Ma come deve essere questa “benedetta” omelia, in sintesi? “Preparata – sintetizza il parroco padre Giuseppe all’uscita dall’aula Paolo VI -. Il papa ha raccomandato di farla maturare attraverso la preghiera e di accogliere anche i suggerimenti che arrivano dall’esterno. Se l’omelia è ben fatta, ha detto, magari riesce a far fermare in chiesa chi è abituato ad andare fuori a fumare, soprattutto in occasione dei matrimoni o dei funerali”. “L’omelia – aggiunge don Raffaele, stimmatino veronese “prestato” alla diocesi di Roma – deve nascere da una settimana di vita e dalla vita della gente che si è incontrata. Altrimenti è facile mettere se stessi davanti, più che la Parola meditata”.
Non si è fatto cenno al "Direttorio omiletico" appena pubblicato dalla Congregazione per il culto divino e nemmeno al testo dell’"Ars celebrandi" firmato dallo stesso Bergoglio che era stato inviato a tutti i sacerdoti insieme alla convocazione per l’incontro. Però il papa ha suggerito due piccoli testi “che mi hanno fatto tanto bene” e che possono essere d’aiuto: “Nuovi apporti alla teologia della predicazione” (Università Gregoriana, 1963) del gesuita Domenico Grasso e “La teologia della predicazione” (Morcelliana, 1958) di Hugo Rahner (“da non confondere con Karl Rahner”, ha raccomandato Francesco).

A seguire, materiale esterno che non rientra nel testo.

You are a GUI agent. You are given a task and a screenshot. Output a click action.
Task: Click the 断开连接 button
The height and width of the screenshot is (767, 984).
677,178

“Nell’omelia – questo è ciò che ha colpito don Carlo – occorre entrare nella dimensione della festa ma anche saper piangere per i problemi della comunità”. Tra il clero romano, molti sono i sacerdoti stranieri che prestano servizio nella capitale per motivi di studio o in forza alle congregazioni religiose a cui sono affidate alcune parrocchie. Don Karim, di origine iraniana, è colpito “dalla grande umiltà con la quale Francesco parla al cuore della gente e ci invita a fare lo stesso. Nell’omelia non bisogna né falsificare Dio né mettere noi stessi al primo posto per portare la gente ad incontrare il Mistero”. Il pontefice ha anche sottolineato che “se un sacerdote non ha un rapporto autentico con la Madonna, non può esserci nemmeno un rapporto sincero con la Chiesa e con la gente perché la Madonna è il tramite per incontrare Cristo, è lei che favorisce un incontro di vita”. “Certo non è facile – ammette – ma il papa ci incoraggia molto”.
“Recuperare il fascino della bellezza, lo stupore, sia di chi celebra sia della gente”: questo è il consiglio di papa Francesco “rubato” dai microfoni aperti. “Quando noi preghiamo – ha detto il papa – sentiamo lo stupore, che è il sentimento dell’incontro, quello che hanno sentito gli apostoli quando sono stati invitati, chiamati. Quello stupore che attira e ci lascia in contemplazione”.